Aim of the task: Write out exactly the lines of the entries below from the one holding "Task: Edit the Killer Legs & Glutes session" to the one holding "This screenshot has height=896, width=1355.", inclusive, and leave out all other lines.
___ Provided entries ___
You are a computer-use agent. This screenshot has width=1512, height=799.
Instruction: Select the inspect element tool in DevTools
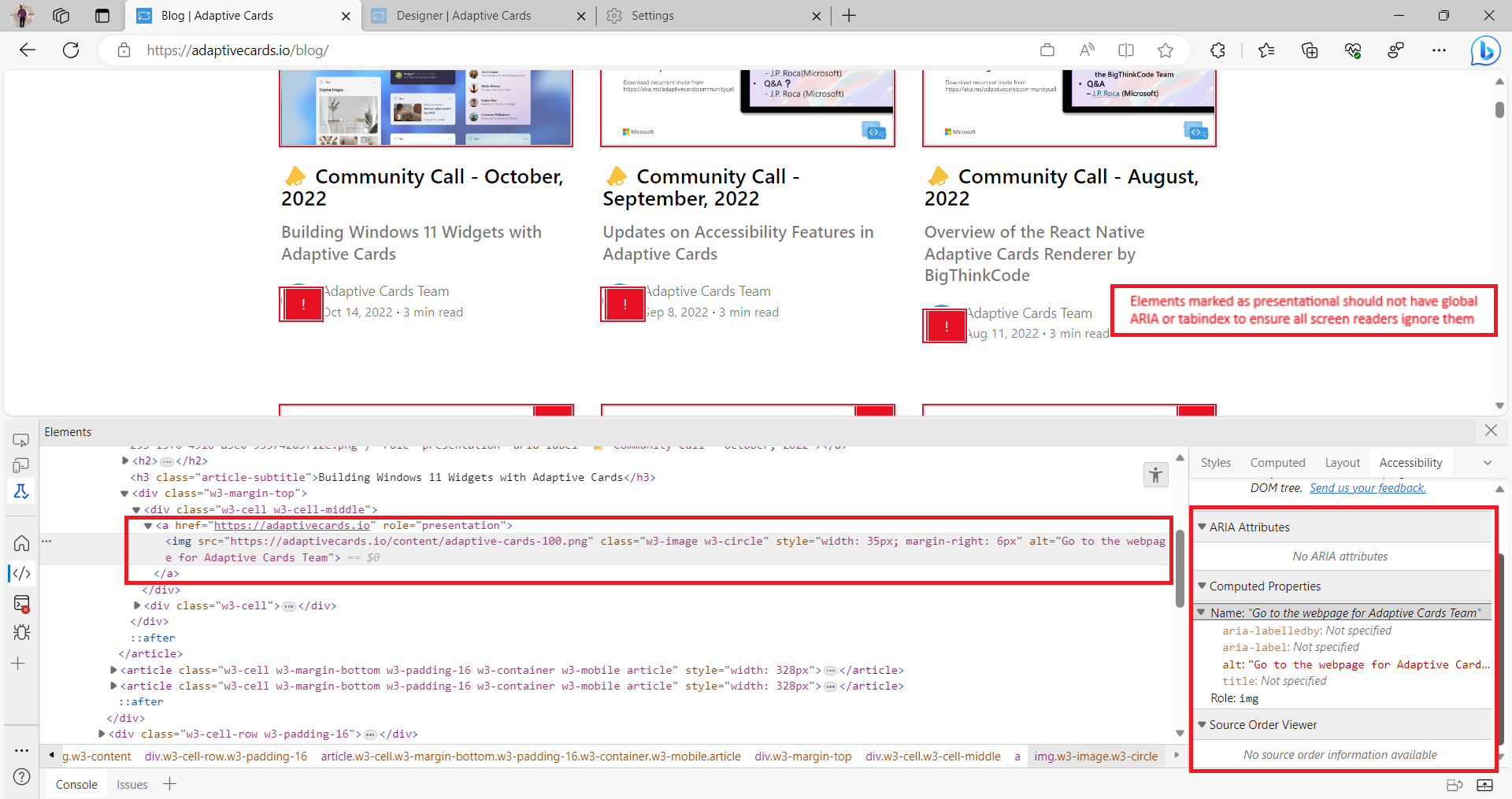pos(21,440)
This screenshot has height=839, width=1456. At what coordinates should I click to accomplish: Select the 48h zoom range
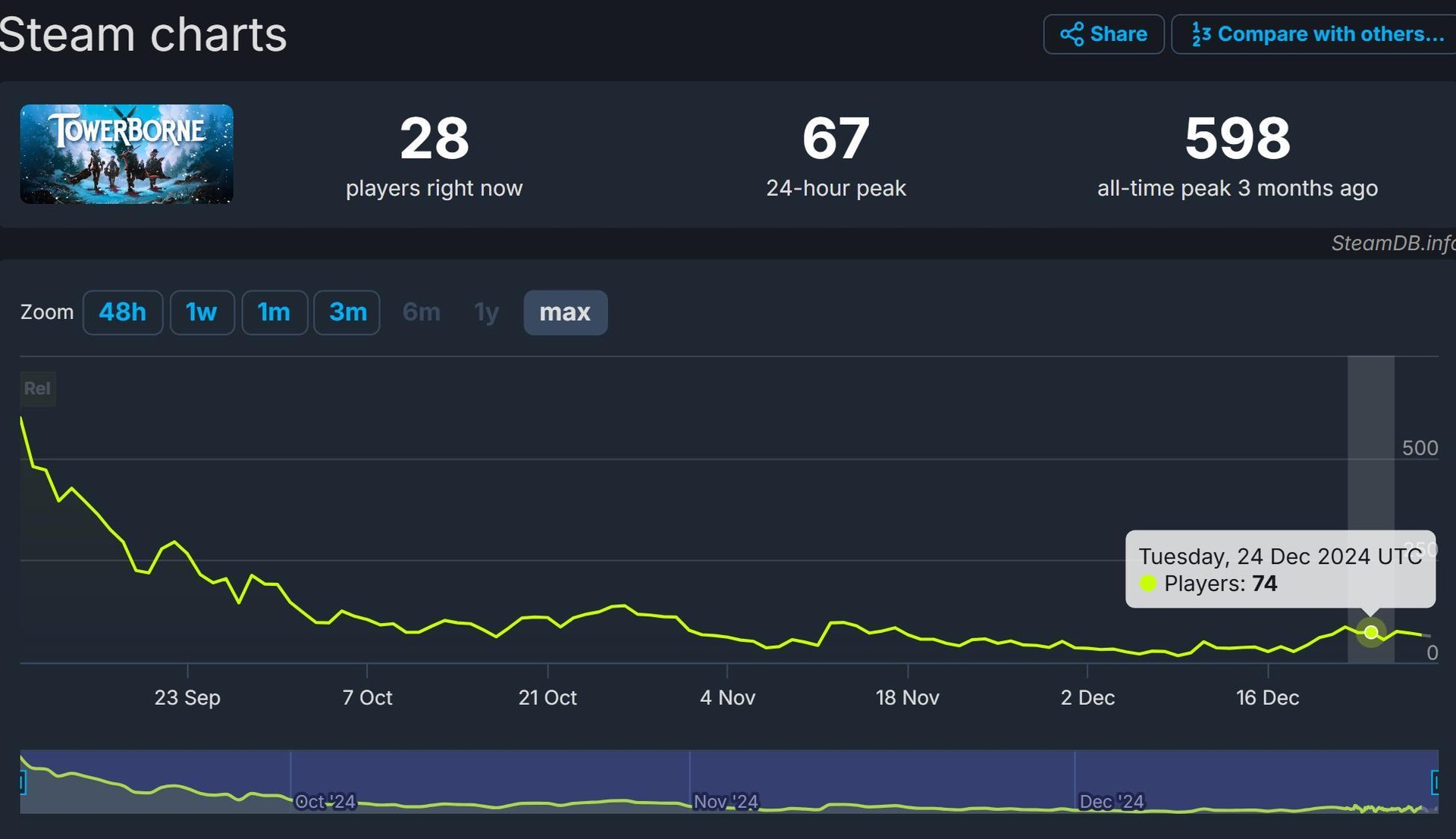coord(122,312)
___
___ Provided entries ___
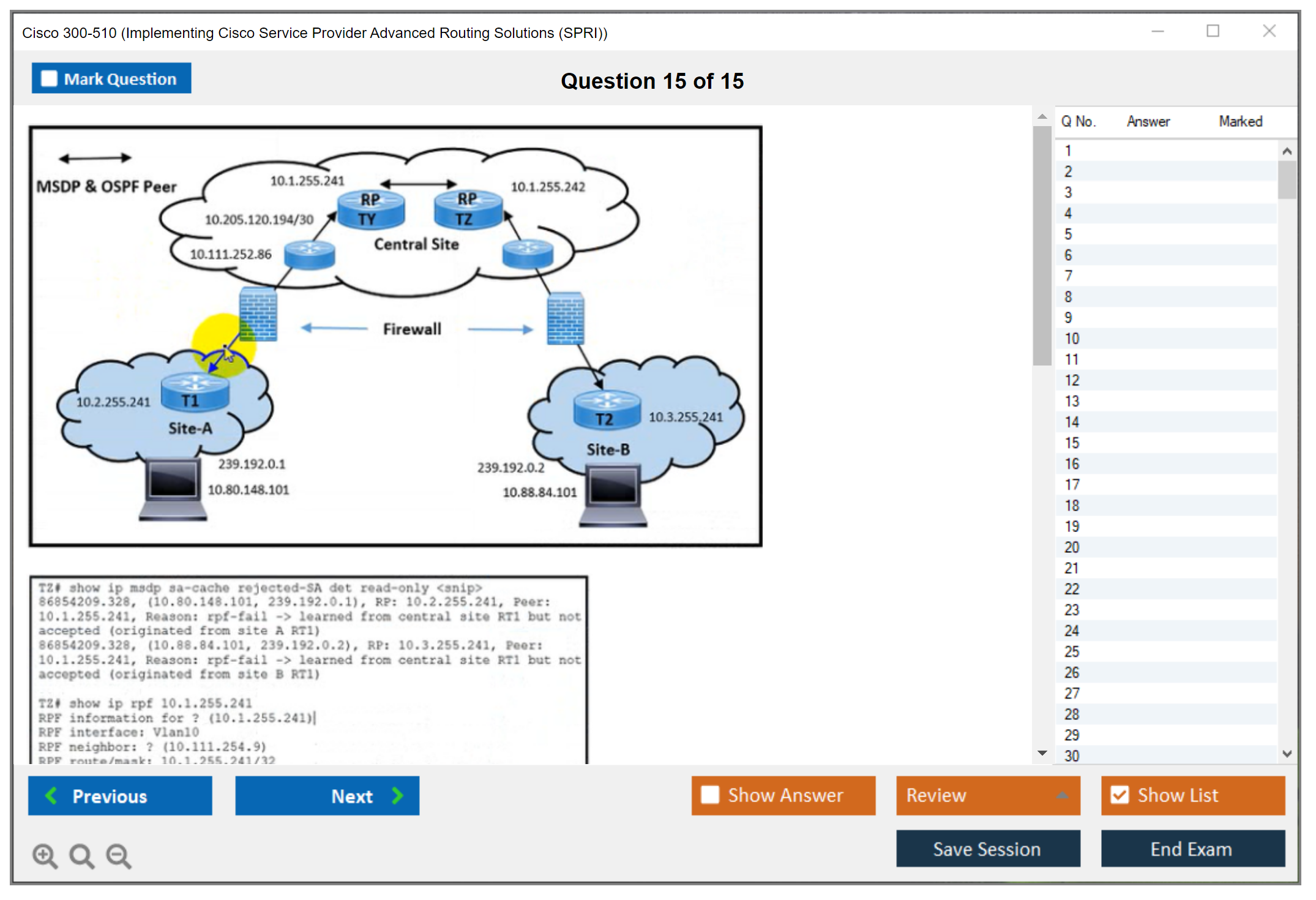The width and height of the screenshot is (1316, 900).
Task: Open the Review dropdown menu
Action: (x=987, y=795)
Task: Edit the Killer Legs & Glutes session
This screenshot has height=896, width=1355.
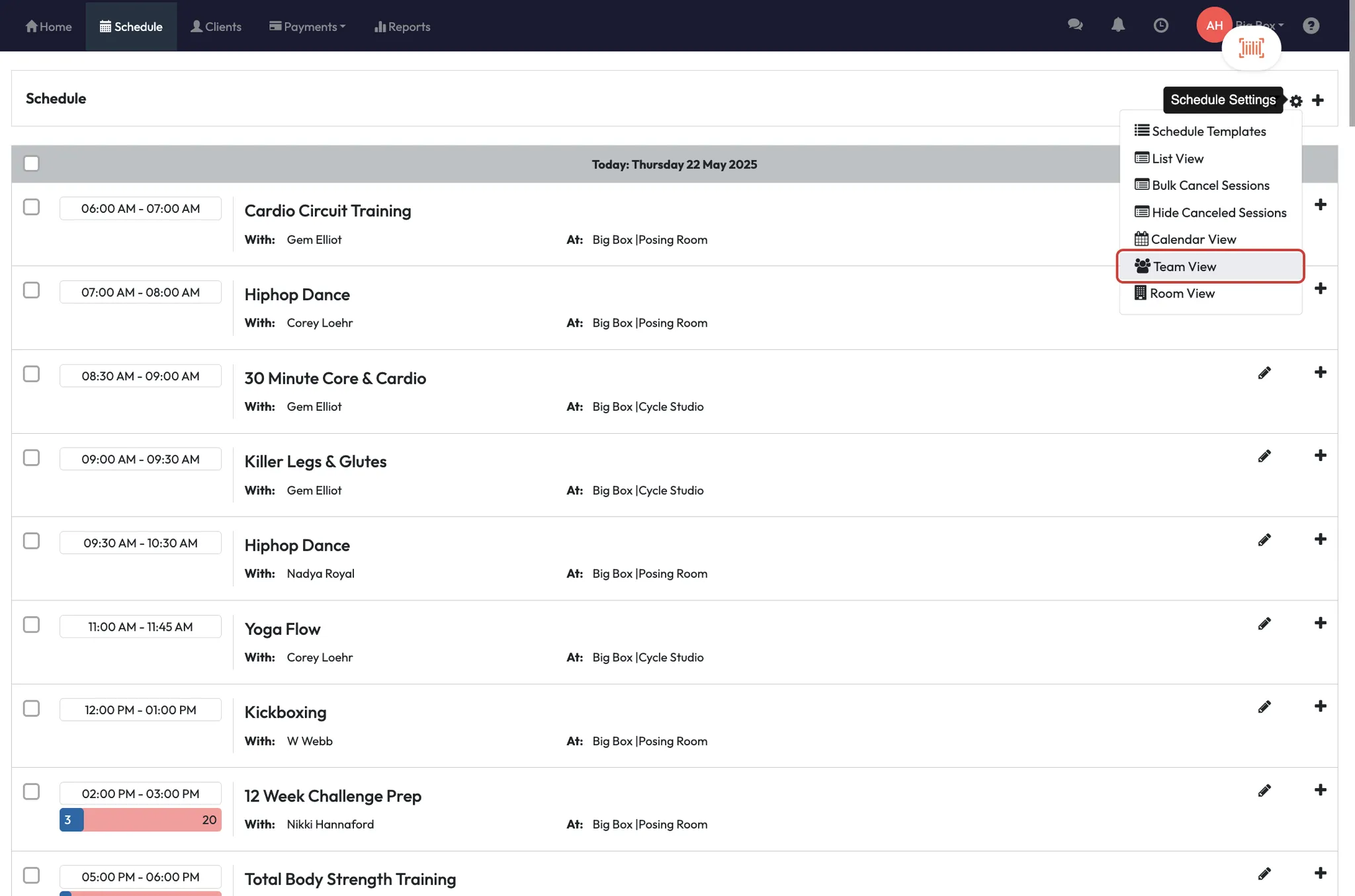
___
Solution for this task:
Task: Edit the Killer Legs & Glutes session
This screenshot has height=896, width=1355.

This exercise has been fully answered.